- Born: Dorothy Mary Emmet 29 September 1904 Kensington, London, England
- Died: 20 September 2000 (aged 95) Cambridge, England

Education
- Alma mater: Lady Margaret Hall, Oxford Radcliffe College
- Doctoral advisor: Alfred North Whitehead

Philosophical work
- School: Process philosophy
- Institutions: Armstrong College, Newcastle University of Manchester Lucy Cavendish College, Cambridge
- Main interests: Metaphysics Philosophy of religion Ethics
- Notable ideas: Social-role account of moral relations

= Dorothy Emmet =

British philosopher (1904–2000)

Dorothy Mary Emmet (/ˈɛmɪt/; 29 September 1904 – 20 September 2000) was a British philosopher and head of Manchester University's philosophy department for over twenty years.

With Margaret Masterman and Richard Braithwaite she was a founder member of the Epiphany Philosophers. Her graduate students at Manchester included Alasdair MacIntyre and Robert Austin Markus. Emmet was educated at Lady Margaret Hall, Oxford, where she took first-class honours in 1927. She was elected to the membership of Manchester Literary and Philosophical Society in 1945 while living in Northenden, Manchester.

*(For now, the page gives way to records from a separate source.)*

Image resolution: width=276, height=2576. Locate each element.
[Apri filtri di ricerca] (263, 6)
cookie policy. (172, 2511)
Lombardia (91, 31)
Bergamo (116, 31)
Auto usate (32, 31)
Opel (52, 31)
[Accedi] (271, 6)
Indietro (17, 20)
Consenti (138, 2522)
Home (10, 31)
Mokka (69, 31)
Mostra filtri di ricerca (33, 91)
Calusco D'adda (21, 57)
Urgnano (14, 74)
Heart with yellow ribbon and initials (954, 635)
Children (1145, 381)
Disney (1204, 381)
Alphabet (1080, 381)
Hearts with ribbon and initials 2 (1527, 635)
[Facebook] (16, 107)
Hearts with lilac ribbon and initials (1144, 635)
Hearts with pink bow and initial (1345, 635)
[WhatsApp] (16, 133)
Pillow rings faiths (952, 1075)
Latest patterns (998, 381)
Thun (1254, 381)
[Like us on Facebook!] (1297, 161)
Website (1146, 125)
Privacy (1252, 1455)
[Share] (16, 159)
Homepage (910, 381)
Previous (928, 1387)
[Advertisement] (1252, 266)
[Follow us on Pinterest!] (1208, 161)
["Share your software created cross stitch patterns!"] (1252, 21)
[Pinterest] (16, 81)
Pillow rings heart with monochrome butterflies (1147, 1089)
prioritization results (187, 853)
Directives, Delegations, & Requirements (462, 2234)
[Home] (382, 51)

Throughout her twenty-year tenure of the Sir Samuel Hall chair of philosophy at Manchester she was the University's sole woman professor. In her time there she was at the heart of a interdisciplinary conversation with a set of social scientists and philosophers, who included Michael Polanyi, Max Gluckman, W. J. M. Mackenzie and Ely Devons.

== Positions held ==
- Commonwealth Fellowship at Radcliffe College
- Tutor at Somerville College, Oxford
- Lecturer in philosophy at Armstrong College, Newcastle-upon-Tyne (now Newcastle University) in 1932
- She joined Manchester University as a lecturer in the philosophy of religion in 1938. She was named reader in philosophy in 1945 and was appointed Sir Samuel Hall professor of philosophy in 1946.
- President of the Aristotelian Society in 1953–54.
- Fellow, Lucy Cavendish College, University of Cambridge in 1966

== Publications ==
- Whitehead's Philosophy of Organism (1932)
- The Nature of Metaphysical Thinking (1945)
- Annual philosophical lecture to the British Academy (1949)
- The Stanton lectures in Cambridge (1950–53)
- Function, Purpose and Powers (1958)
- Rules, Roles and Relations (1966)
- Sociological Theory and Philosophical Analysis (1970; co-edited with Alasdair MacIntyre).
- The Moral Prism (1979)
- The Effectiveness of Causes (1986)
- The Passage of Nature (1992)
- The Role of the Unrealisable (1994)
- Philosophers and Friends: Reminiscences of 70 Years in Philosophy (1996)

==Sources==
- Obituary: Dorothy Emmet The Guardian, 27 September 2000
- Dorothy Emmet Times obituary, 8 October 2000 – archived by Wayback Machine
- James A. Bradley, André Cloots, Helmut Maaßen and Michel Weber (eds.), European Studies in Process Thought, Vol. I. In Memoriam Dorothy Emmet, Leuven, European Society for Process Thought, 2003 (ISBN 3-8330-0512-2).
- Leemon McHenry, "Dorothy M. Emmet (1904–2000)," in Michel Weber and Will Desmond (eds.). Handbook of Whiteheadian Process Thought (Frankfurt / Lancaster, Ontos Verlag, 2008, pp. 649 sq.). Cf. Ronny Desmet & Michel Weber (edited by), Whitehead. The Algebra of Metaphysics. Applied Process Metaphysics Summer Institute Memorandum, Louvain-la-Neuve, Les Éditions Chromatika, 2010.
- Leemon McHenry, "EMMET, Dorothy Mary (1904–2000)" Dictionary of Twentieth-Century British Philosophers, edited by Stuart Brown, Bristol: Thoemmes Press, 2005, pp. 266–268.